ああ、この色を僕は知っている。<最上級索敵>で途中から気づいてはいたのだが、この雰囲気をぶち壊したくはないと思って黙っていたことがある。


僕とアリア。その間にある黄昏色の糸は、バルコニーの影に隠れていた勇者様の髪の色をしていたことを。


僕をバルコニーに呼び出すことを考案したのが、僕とアリアをこうして繋ぎ合わせたアウラだったことをまだこの時は知ることはなかった。

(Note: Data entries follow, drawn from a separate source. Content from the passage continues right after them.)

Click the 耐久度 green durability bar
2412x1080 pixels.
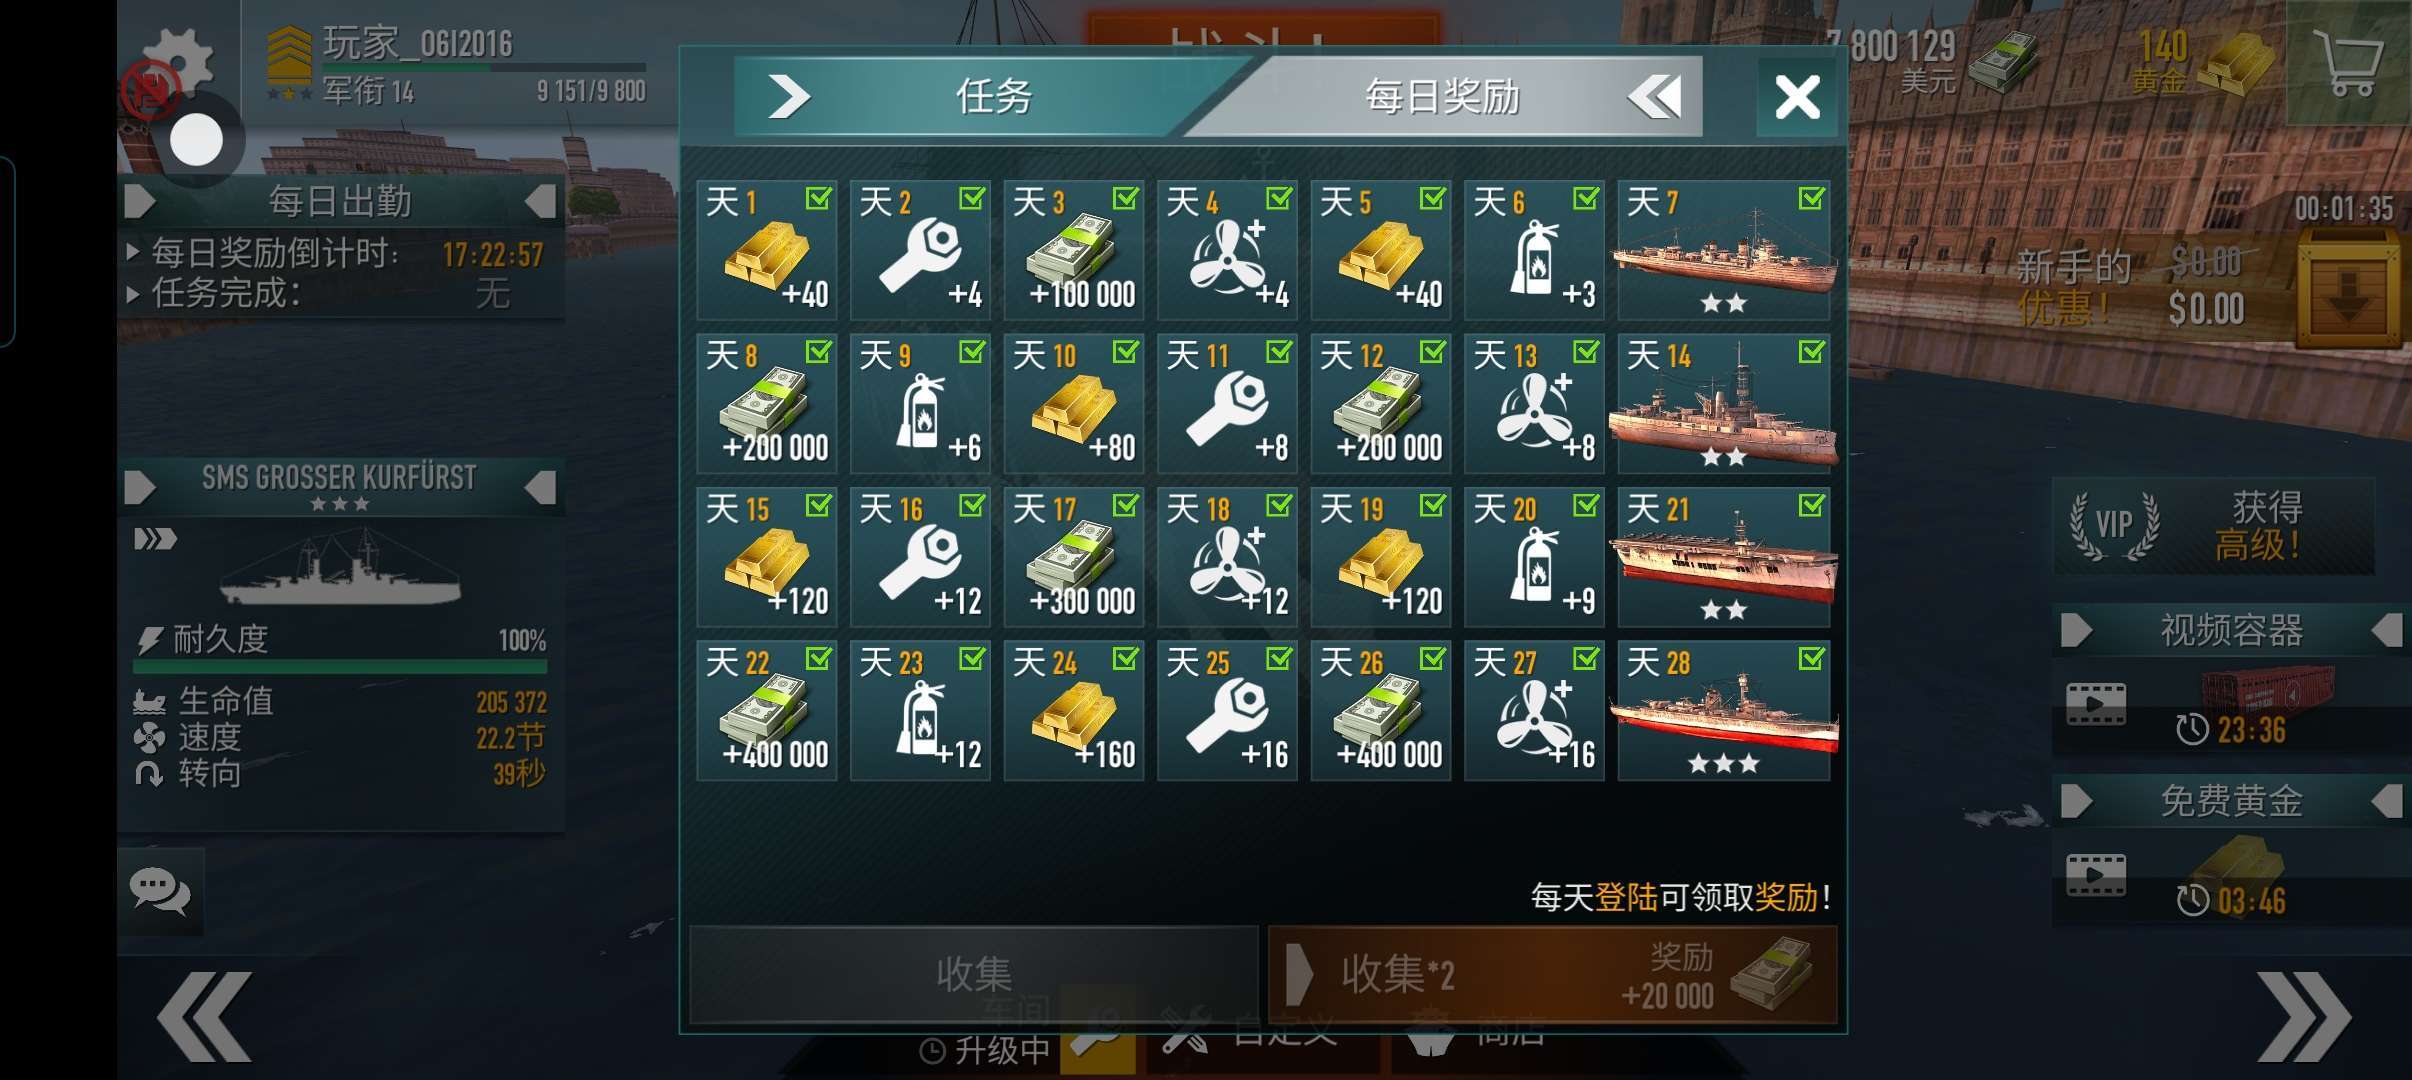340,667
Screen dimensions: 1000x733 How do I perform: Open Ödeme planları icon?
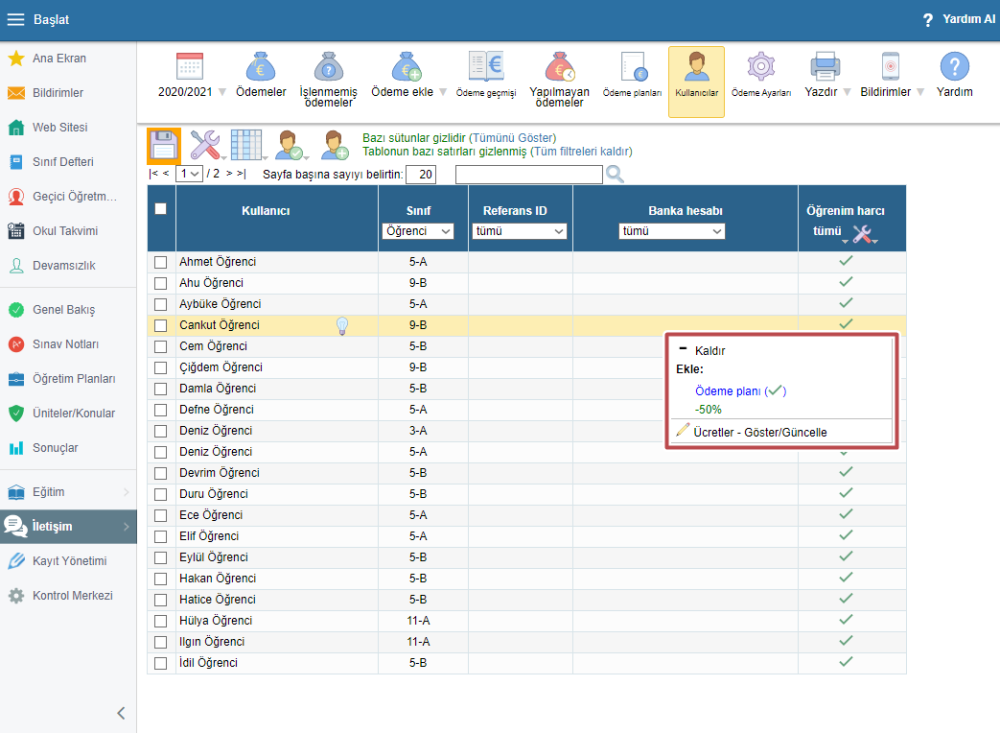coord(632,68)
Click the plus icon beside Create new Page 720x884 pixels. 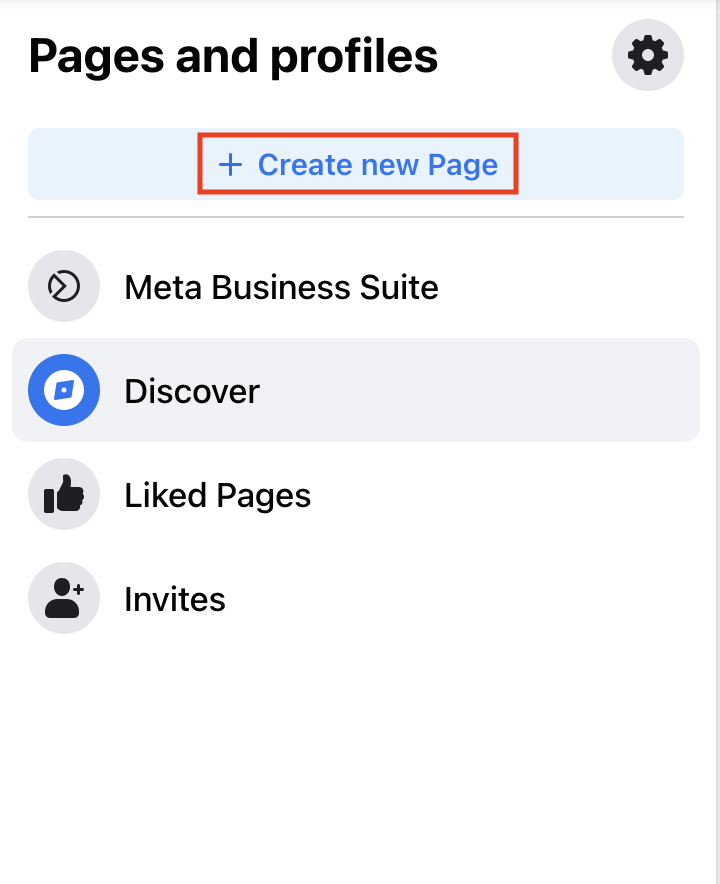point(230,165)
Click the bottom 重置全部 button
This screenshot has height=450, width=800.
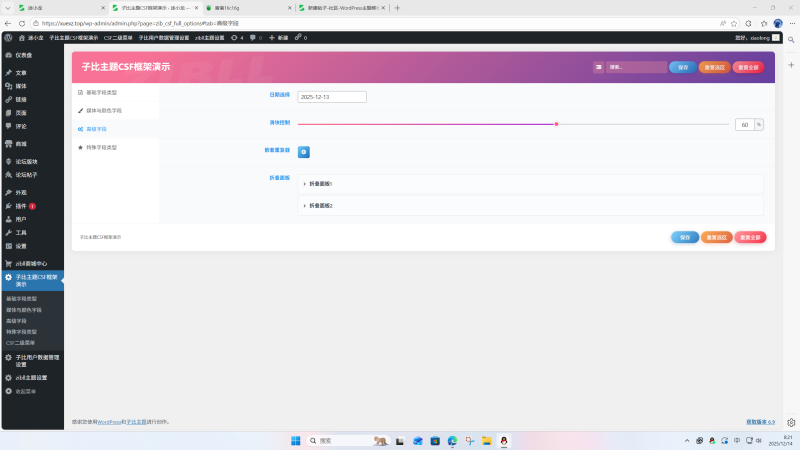[749, 237]
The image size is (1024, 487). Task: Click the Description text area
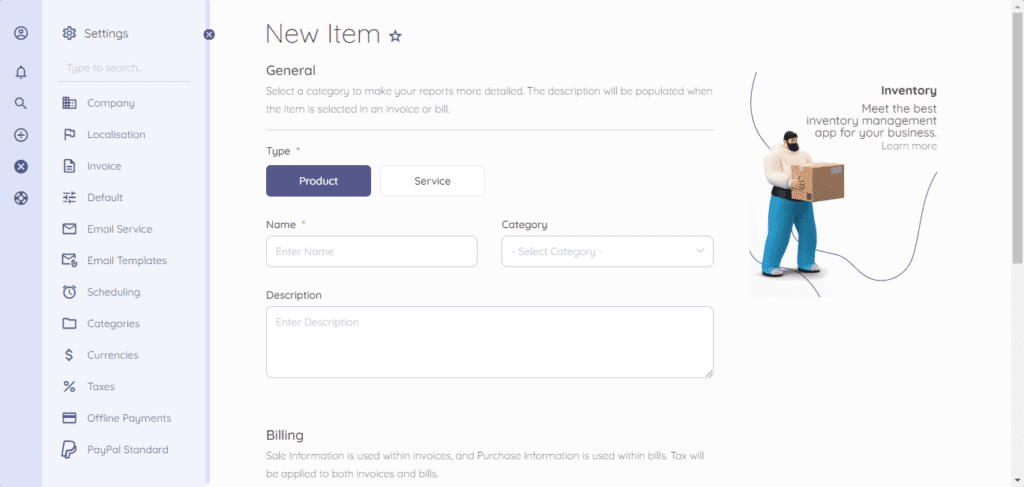point(489,342)
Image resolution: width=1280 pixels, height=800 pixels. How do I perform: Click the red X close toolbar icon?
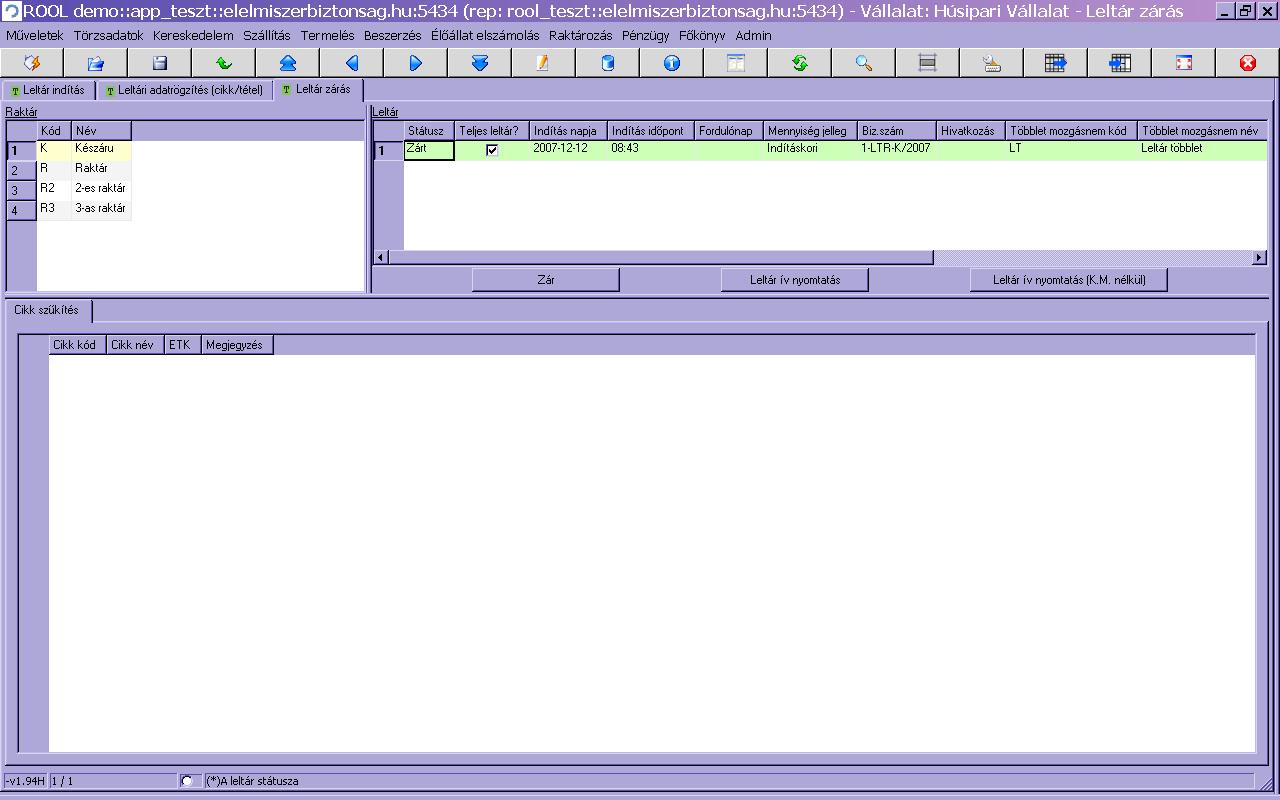point(1248,63)
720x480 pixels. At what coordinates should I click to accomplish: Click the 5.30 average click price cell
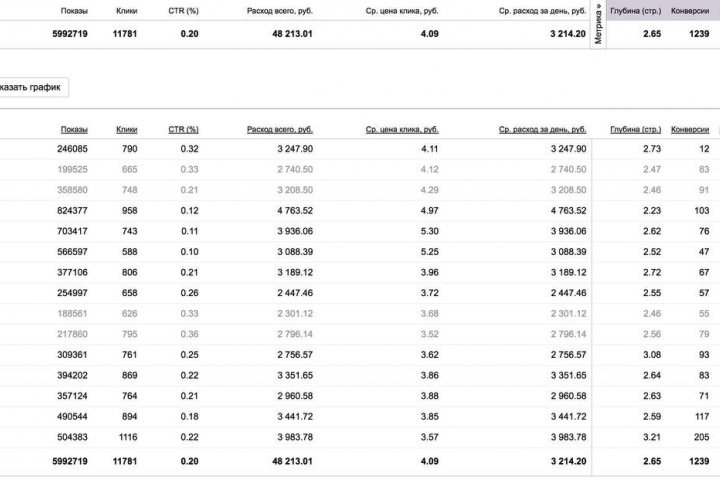(429, 232)
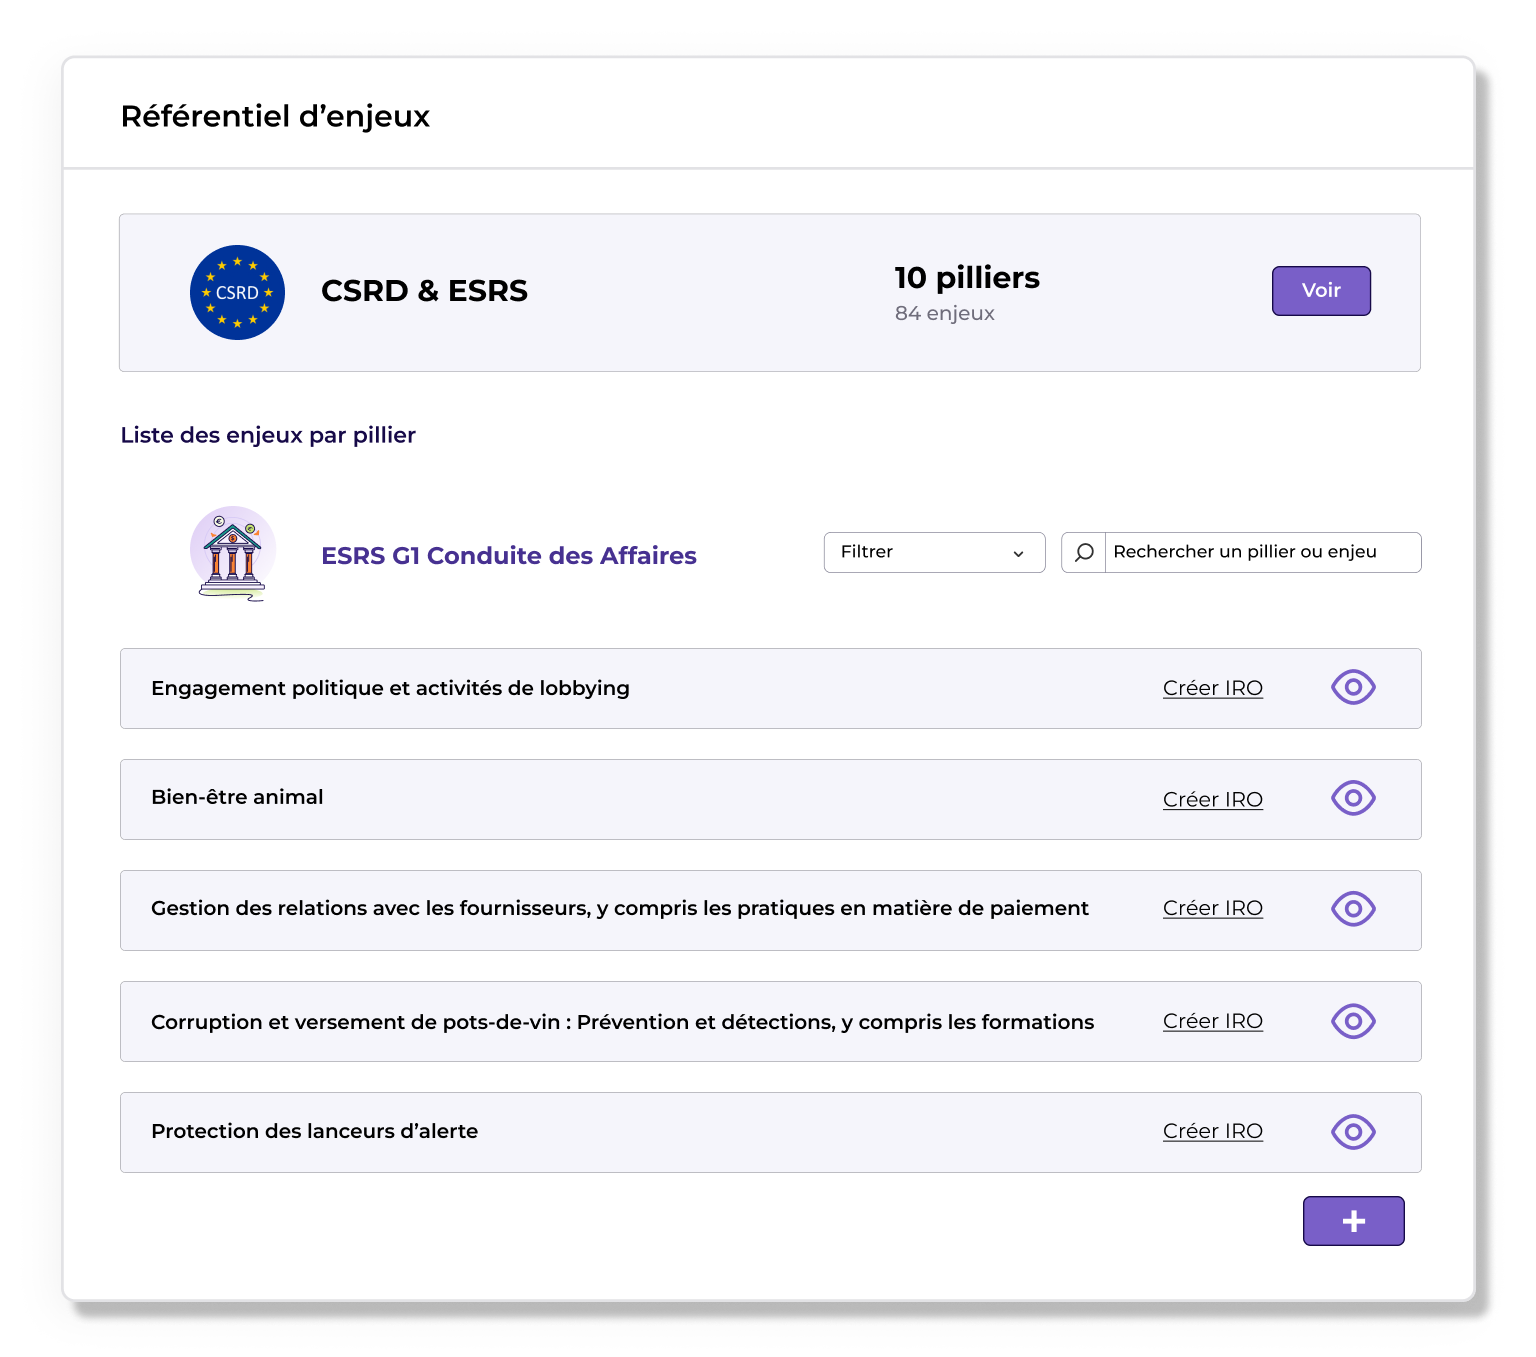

「イーチーローウーさーん?どうしてあんなロマンチックな雰囲気とメインヒロインみたいな風格をした女なんかにドキッとしちゃっているんですか?駄目ですよ。ここのメインヒロインは神妻である私なんです。それだけは許しませんからね?絞り取り2年追加します♡」


バルコニーから戻り、2階へと向かおうとしたイチロウを待っていたのはまだ今夜の分を頂戴していないヴィシュヌだった。


「や、やめろ。折角、この世界で初めて、アリアとまともなラブコメが出来そうだと思っていたのに。」


イチロウは若干のメタ発言をしつつ、まともな恋愛から最もかけ離れた存在ヴィシュヌから逃げだし☆撤兵したが、結局は捕まってしまい、味見1年、キス1年、絞り取り3年というアリアの時に感じていたロマンスの一欠片もない恋愛さくしゅをさせられてしまうこととなった。